Text provided ::
4. Each participant has an important Role to play:
The central parties to the dispute: to express how they feel about the matter and what they want to achieve (optional). To consider the legal advice provided. To make a rational and informed decision about whether to settle the matter at the end of the negotiations.
The legal representatives: to advise their clients about the merits of the dispute, prospects of success, potential value, legal costs, all reimbursements owing, risks of going to Court, and recommendations for settlement. To represent their clients in the discussions and negotiations.
The mediator: to guide the process. To evaluate the case, the arguments, points of contention and potential for agreement - and use that to assist the discussions and negotiations so that they are constructive. To anticipate any “roadblocks” and navigate the parties around them. Importantly, a mediator does not take sides, impose any decision on the parties, or give legal advice.
ALSO:
- The parties may wish to bring a support person; particularly if that person has shared and been affected by the events giving rise to the dispute and/or its management.
- If the lawyers are polite to each other – that’s a good thing. Professional courtesy gets the best results and should not be seen as a “closed club”. Your lawyers are 100% behind you.
- The atmosphere at mediation is generally very different to Court – which always comes with a risk of losing and is very formal, constrained, and can be highly stressful, aggressive and expensive.
- The parties are not trying to convince a judge at mediation – the goal is to talk to each other in the spirit of co-operation and resolve the matter together.
5. The Imperative of Compromise:
Without compromise on both sides, the matter will not settle and a Judge in Court will impose a decision which no side can control.

Information provided ::

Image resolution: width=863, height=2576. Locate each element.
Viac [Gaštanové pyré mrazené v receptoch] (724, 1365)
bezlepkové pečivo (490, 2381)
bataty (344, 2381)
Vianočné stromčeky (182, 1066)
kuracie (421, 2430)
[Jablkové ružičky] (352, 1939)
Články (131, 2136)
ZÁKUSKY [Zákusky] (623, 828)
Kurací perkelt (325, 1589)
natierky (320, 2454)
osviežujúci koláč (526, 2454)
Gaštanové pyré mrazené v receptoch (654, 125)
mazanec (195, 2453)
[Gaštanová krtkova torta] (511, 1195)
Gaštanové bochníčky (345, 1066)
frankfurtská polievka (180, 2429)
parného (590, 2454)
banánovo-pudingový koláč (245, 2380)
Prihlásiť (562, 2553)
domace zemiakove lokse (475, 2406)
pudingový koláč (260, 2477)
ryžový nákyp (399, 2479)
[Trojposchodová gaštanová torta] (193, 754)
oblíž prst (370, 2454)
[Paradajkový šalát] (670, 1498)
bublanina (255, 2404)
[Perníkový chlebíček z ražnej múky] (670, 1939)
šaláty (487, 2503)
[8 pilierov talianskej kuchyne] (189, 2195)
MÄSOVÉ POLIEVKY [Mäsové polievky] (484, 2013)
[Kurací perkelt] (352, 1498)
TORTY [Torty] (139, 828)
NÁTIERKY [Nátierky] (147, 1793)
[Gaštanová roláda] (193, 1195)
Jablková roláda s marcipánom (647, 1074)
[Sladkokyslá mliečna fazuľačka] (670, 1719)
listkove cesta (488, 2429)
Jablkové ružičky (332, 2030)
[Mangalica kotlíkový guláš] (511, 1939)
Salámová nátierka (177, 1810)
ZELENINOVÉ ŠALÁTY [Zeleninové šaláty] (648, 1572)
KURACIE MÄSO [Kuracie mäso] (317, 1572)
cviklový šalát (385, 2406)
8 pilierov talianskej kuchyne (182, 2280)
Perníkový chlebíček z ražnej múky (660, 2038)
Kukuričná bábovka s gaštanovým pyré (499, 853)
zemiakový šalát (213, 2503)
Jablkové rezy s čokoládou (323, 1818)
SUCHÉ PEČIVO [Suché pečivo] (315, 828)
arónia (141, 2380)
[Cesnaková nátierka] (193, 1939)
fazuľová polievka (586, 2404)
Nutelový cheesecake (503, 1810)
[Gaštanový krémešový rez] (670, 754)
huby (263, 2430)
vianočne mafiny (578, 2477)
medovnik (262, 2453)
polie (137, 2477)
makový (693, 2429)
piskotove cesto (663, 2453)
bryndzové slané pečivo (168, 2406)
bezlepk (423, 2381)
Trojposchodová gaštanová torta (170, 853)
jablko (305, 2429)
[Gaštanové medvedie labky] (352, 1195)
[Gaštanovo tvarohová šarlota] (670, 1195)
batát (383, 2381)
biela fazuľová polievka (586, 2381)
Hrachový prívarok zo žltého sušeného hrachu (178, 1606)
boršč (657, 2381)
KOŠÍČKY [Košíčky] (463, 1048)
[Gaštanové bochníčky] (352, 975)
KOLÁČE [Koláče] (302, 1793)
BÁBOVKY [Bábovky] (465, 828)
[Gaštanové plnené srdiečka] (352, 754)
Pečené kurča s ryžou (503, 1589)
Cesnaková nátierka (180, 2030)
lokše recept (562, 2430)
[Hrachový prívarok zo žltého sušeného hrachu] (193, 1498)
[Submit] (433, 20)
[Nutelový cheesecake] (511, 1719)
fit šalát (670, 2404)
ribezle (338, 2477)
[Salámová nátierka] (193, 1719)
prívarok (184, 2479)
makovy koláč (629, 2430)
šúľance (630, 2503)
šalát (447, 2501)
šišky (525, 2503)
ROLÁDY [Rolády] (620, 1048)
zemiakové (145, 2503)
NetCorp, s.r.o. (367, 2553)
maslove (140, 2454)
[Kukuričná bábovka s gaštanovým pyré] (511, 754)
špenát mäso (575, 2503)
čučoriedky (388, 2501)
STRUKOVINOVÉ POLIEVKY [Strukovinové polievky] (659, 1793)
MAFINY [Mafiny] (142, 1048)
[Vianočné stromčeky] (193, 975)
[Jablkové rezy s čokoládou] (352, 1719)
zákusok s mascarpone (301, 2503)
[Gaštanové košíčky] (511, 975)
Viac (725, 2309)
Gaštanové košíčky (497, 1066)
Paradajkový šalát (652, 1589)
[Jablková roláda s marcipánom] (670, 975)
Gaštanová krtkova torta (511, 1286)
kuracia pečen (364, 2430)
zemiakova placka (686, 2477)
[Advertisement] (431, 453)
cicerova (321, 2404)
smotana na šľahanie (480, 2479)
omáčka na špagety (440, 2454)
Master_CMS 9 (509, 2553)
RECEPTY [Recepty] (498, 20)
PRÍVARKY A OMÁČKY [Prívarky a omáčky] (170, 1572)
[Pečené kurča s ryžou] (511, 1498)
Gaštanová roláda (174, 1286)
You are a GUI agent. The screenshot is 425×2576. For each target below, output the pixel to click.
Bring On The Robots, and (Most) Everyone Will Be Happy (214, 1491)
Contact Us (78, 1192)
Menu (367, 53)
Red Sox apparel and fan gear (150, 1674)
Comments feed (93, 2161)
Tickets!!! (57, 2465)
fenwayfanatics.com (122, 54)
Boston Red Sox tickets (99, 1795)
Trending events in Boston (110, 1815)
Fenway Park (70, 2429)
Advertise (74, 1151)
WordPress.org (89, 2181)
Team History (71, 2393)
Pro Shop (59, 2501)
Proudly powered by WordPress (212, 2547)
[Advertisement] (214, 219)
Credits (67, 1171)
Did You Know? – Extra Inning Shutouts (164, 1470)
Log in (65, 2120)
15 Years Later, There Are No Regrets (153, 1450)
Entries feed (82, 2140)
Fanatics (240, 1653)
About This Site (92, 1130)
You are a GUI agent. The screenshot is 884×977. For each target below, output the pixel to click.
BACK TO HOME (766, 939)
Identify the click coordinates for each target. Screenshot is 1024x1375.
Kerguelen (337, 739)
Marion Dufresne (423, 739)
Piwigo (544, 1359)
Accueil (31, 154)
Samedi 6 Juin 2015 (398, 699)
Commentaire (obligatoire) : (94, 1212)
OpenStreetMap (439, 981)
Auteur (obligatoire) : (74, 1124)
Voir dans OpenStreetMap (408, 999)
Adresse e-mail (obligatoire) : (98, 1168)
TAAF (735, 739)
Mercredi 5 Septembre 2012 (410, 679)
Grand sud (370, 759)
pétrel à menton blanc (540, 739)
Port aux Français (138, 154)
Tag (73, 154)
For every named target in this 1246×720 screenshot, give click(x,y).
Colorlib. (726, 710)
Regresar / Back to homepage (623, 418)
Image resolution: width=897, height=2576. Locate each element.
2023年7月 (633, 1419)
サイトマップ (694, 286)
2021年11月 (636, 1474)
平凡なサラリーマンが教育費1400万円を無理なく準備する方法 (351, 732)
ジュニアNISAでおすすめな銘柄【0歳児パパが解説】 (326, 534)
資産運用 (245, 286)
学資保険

Task instructions :: Pick up the text on mediation after its final sentence and continue writing it.

Output for this exercise ::
You will never agree with the other side and you don’t have to. BUT: do be prepared to consider that the way they see the case may be valid – just like the way you see the case is valid.
“Imagine a wall that’s blue on one side and red on the other. You stand on one side and only see blue. I stand on the other side and only see red. We’ll both be right about the colour we see, even though we disagree on what colour the wall is. Being able to realise that the other person has a valid point, even if you disagree with it, that’s the first step towards maturity.” – Oliver Gaspirtz
Think of Compromise not as a weakness, but as a rational, strategic approach to managing the risk of litigation and resolving the matter.
A negotiated settlement at mediation is not about “winning”, or even obtaining an “ideal outcome”. It is about striking a deal for something each party can live with. In return, everyone gets their own certainty and all the benefits that come with the matter being finished. Neither side has to risk losing in Court and all of the further stress, time and expense that is involved. That in itself is a “successful outcome” worth pursuing at mediation.
And some important considerations to keep in mind:
Be prepared. Know your case. Mediation allows the parties to express and process how they feel about the matter and the process should not be rushed.
The key drivers of human behaviour include: Fairness – a sense of justice. Community – a sense of belonging. Status. Autonomy. Certainty. The need for certainty is so strong that the human motivation to avoid the risk of danger or uncertainty takes precedence over the motivation to pursue the chance of a reward or financial gain. This tends to explain how many disputes originate. Being mindful of these drivers in understanding our own behaviour and how we treat our opponents at mediation will go a long way in helping to resolve the matter.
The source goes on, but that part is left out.